Pour son projet de diplôme, en 2011, Massoud Hassani a créé un détecteur/déclencheur de mines inspiré de jouets qu’il fabriquait en étant enfant. Cela a l’aspect d’une tête de pissenlit entourée de semences qui, baladé par le vent, permet de parcourir les champs, de cartographier son passage, et de déclencher des mines sans mettre en danger des gens autour.
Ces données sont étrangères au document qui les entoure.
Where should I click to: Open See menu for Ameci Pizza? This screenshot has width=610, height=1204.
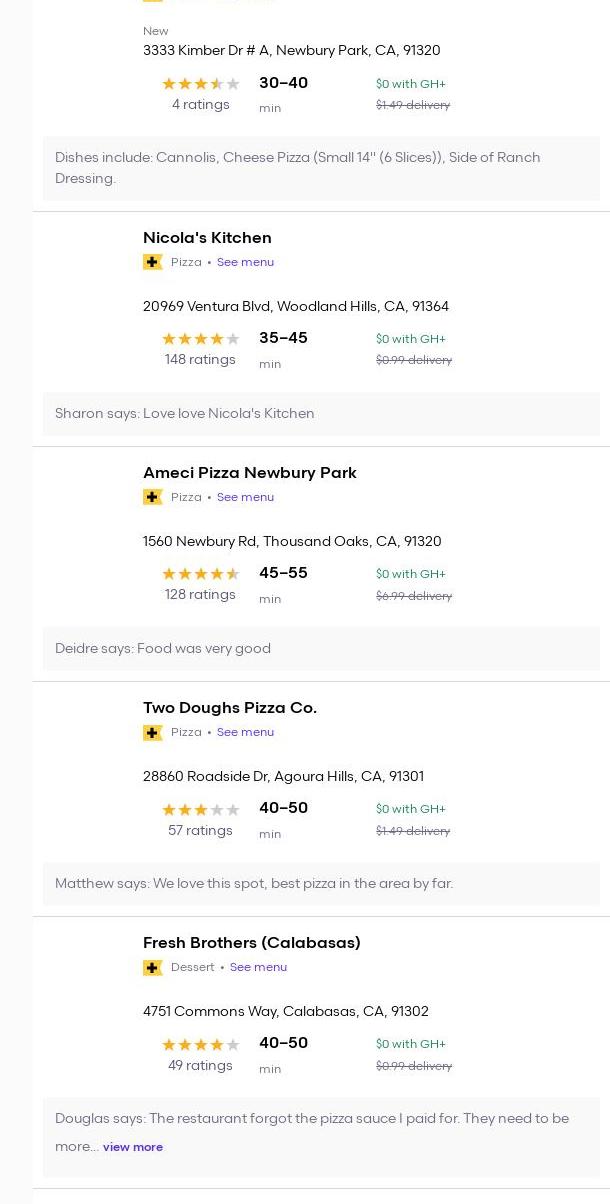click(x=245, y=497)
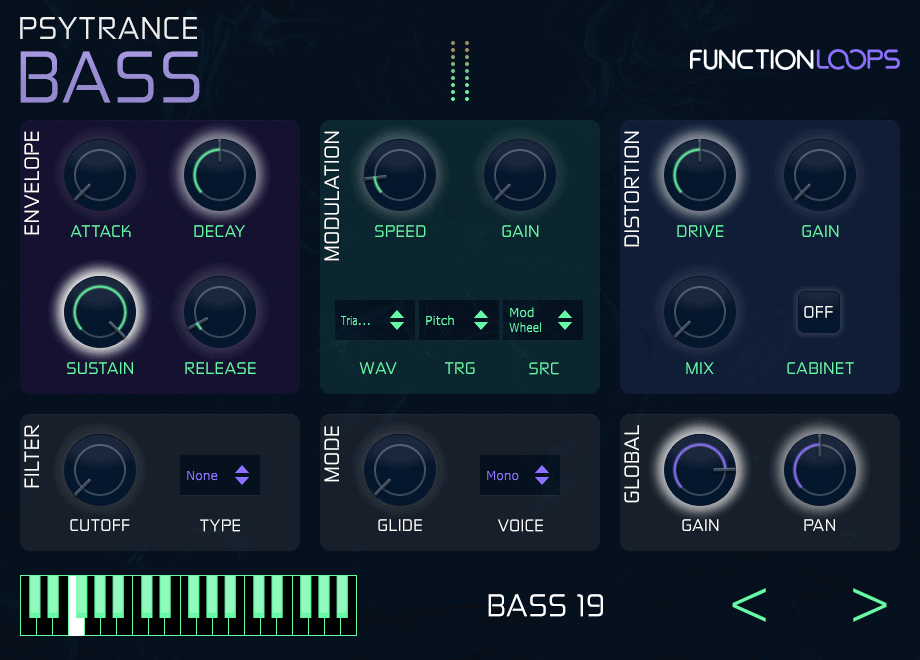Turn the Attack knob in Envelope
Screen dimensions: 920x660
pos(100,175)
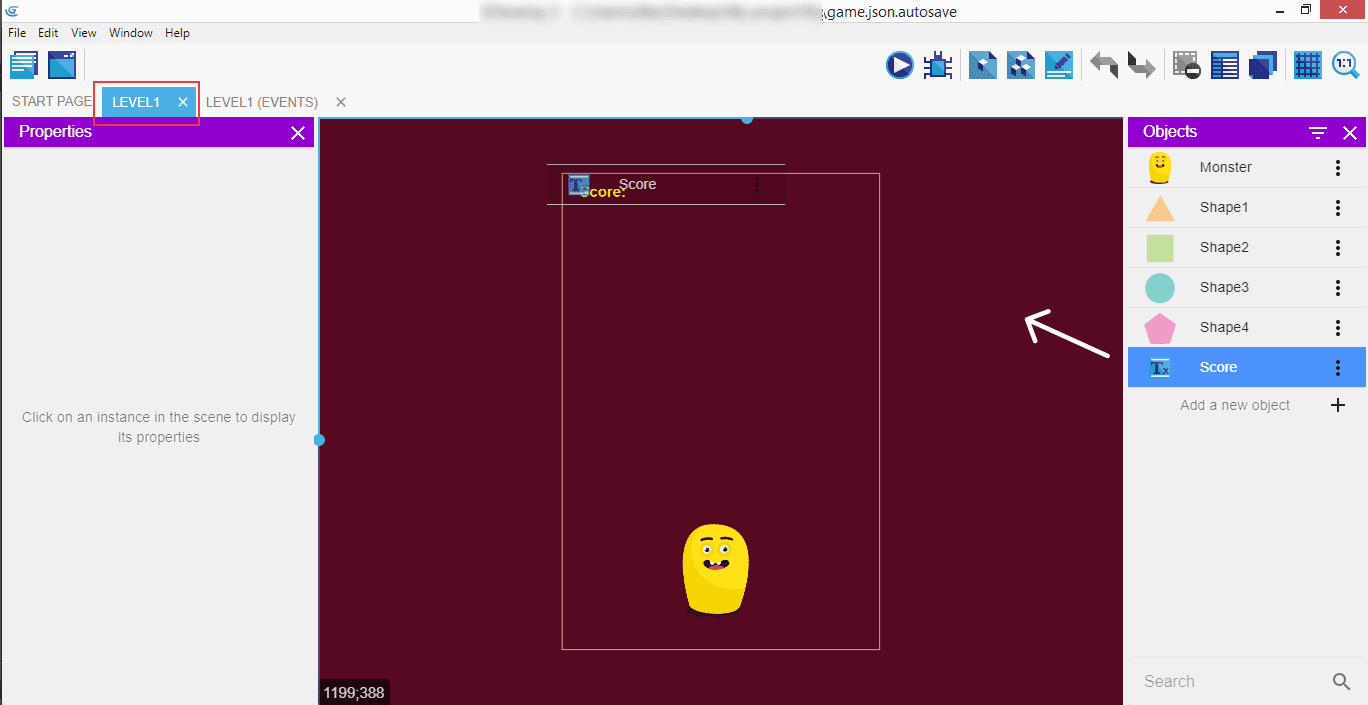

À signaler aussi que ce dispositif figure dans l’exposition Invention/Design : regards croisés au Musée des arts et métiers à Paris jusqu’en mars 2016.

Conclusion

Ce qu’on peut retenir des ces projets est multiple. Tout d’abord, leur modestie. Aucun ne cherche à résoudre tous les maux du monde, mais je crois que nous serions tous d’accord pour dire que le monde, et surtout la vie de ceux concernés va un peu pour le mieux après l’intervention du designer. Cette modestie se voit dans aussi dans les moyens mises en œuvre. Aucun projet n’utilise la complexité technologique pour résoudre les problèmes, mais cherche justement des solutions simples et reproductibles par les populations concernées. Enfin, chaque solution parte de l’écoute, de l’empathie avec le public concerné. En étant proche des soucis et des problèmes de gens, en restant à l’écoute, on peut apporter des propositions pertinentes, éthiques, et respectueuses de l’autre.

Mes étudiants ont tendance à penser que le principal outil d’un designer est Photoshop, et parfois ne comprennent pas quand on ne parle pas de tels outils dans les cours. Pour moi, le principal outil du designer est son écoute, et sa capacité d’empathie. Ces projets sont, pour moi, la preuve.